WHAT IS EXPECTED:
Below is a listing with pictures. Repeat exactly the lines starting at the one holding "Where should I" and going on through the one holding "The width and height of the screenshot is (528, 264).", and leave every picture out.

TASK DATA:
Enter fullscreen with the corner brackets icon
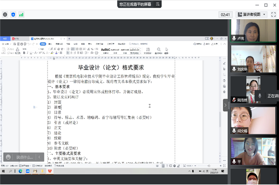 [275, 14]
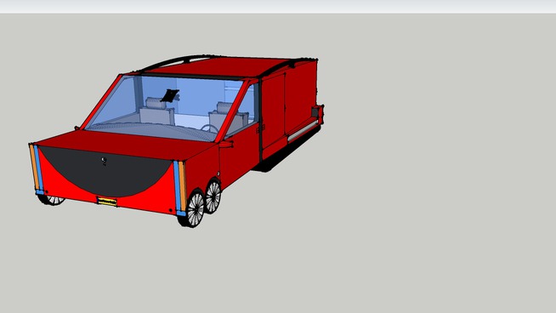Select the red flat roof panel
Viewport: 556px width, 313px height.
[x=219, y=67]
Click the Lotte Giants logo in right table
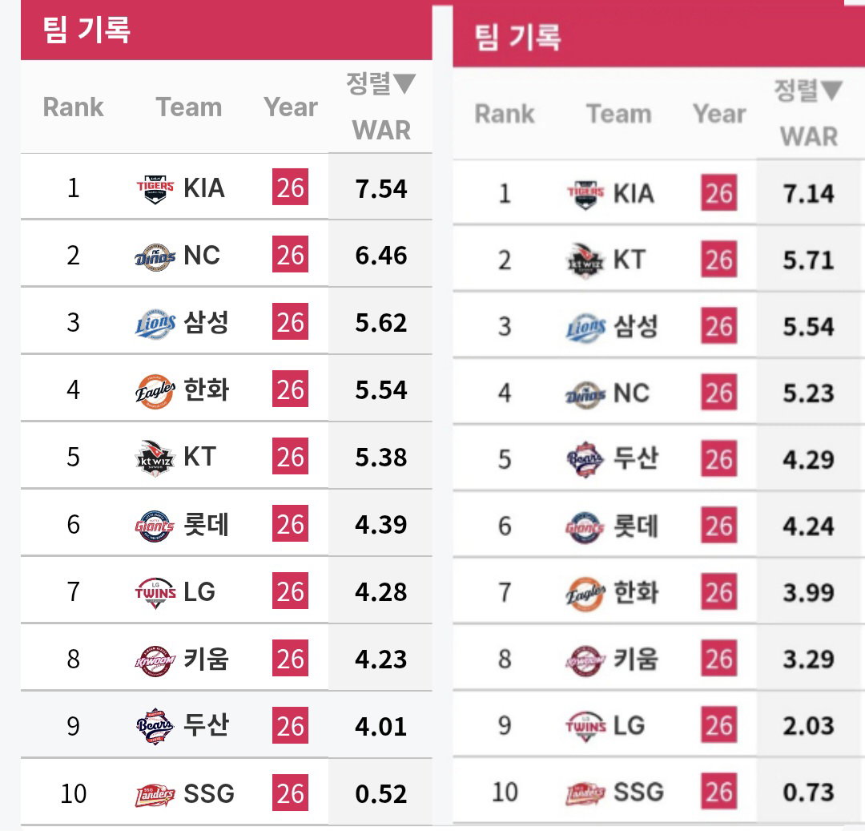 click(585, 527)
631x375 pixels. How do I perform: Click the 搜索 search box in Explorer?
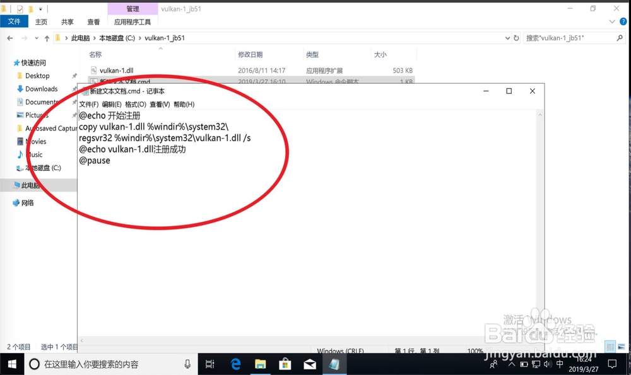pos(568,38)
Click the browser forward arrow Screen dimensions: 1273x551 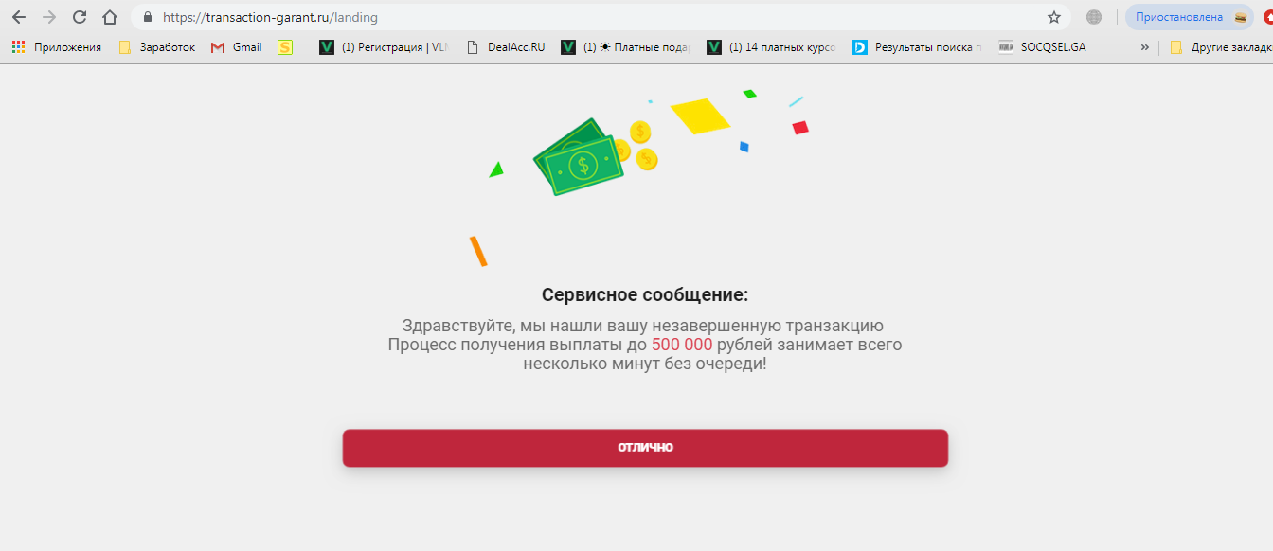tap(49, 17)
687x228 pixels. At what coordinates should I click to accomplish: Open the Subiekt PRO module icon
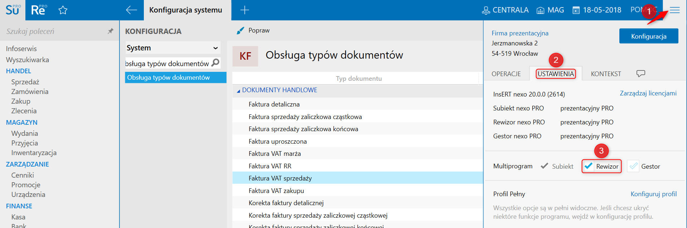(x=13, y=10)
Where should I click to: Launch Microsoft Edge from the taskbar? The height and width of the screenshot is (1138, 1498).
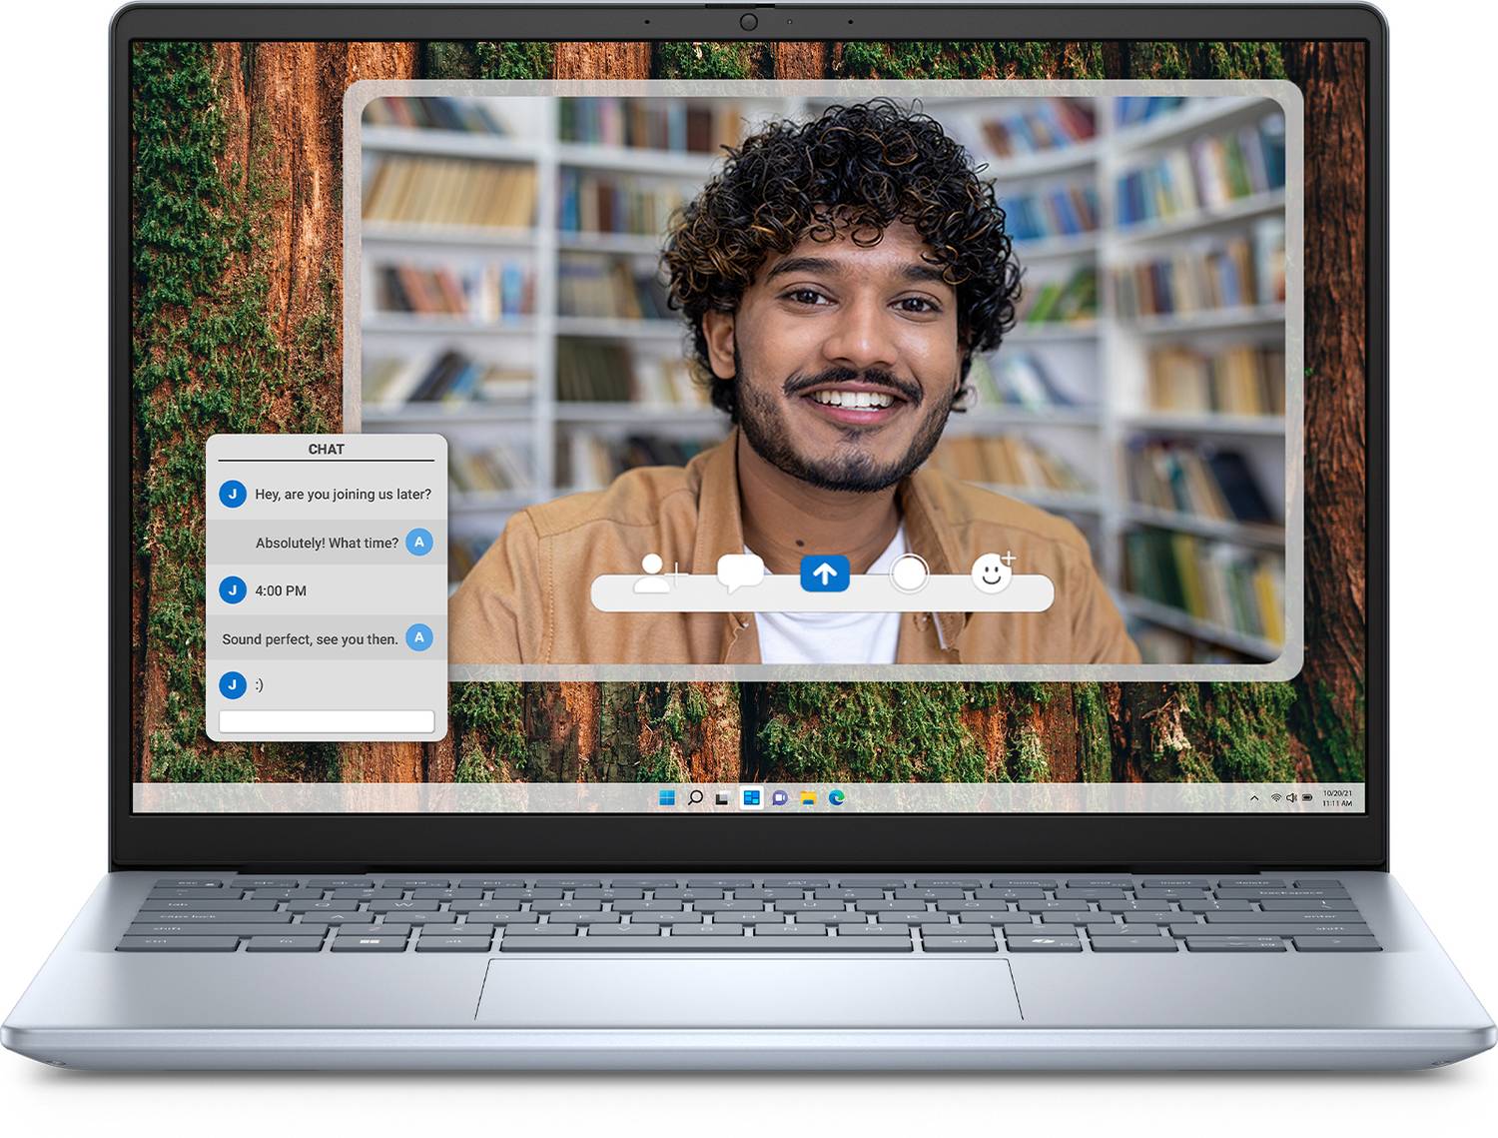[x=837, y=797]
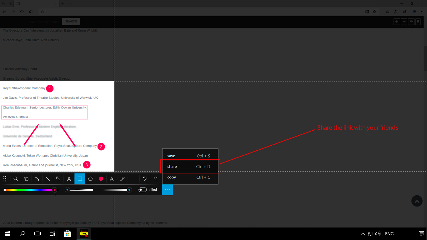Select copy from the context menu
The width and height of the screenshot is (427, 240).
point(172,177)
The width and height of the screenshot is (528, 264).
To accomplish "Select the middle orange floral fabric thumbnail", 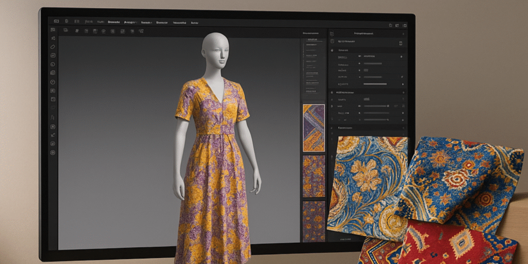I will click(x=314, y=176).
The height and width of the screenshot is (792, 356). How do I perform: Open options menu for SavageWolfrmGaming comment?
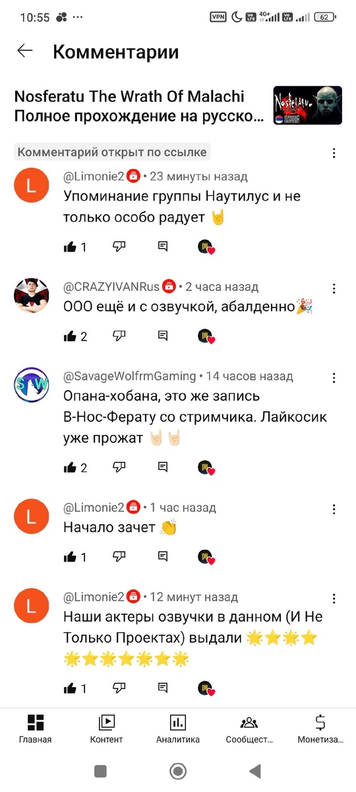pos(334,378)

FINISHED EXERCISE:
Where should I click to: Launch Microsoft Edge from the taskbar? The height and width of the screenshot is (1138, 1498).
[x=837, y=797]
Select copy from the context menu
The width and height of the screenshot is (427, 240).
point(172,177)
The width and height of the screenshot is (528, 264).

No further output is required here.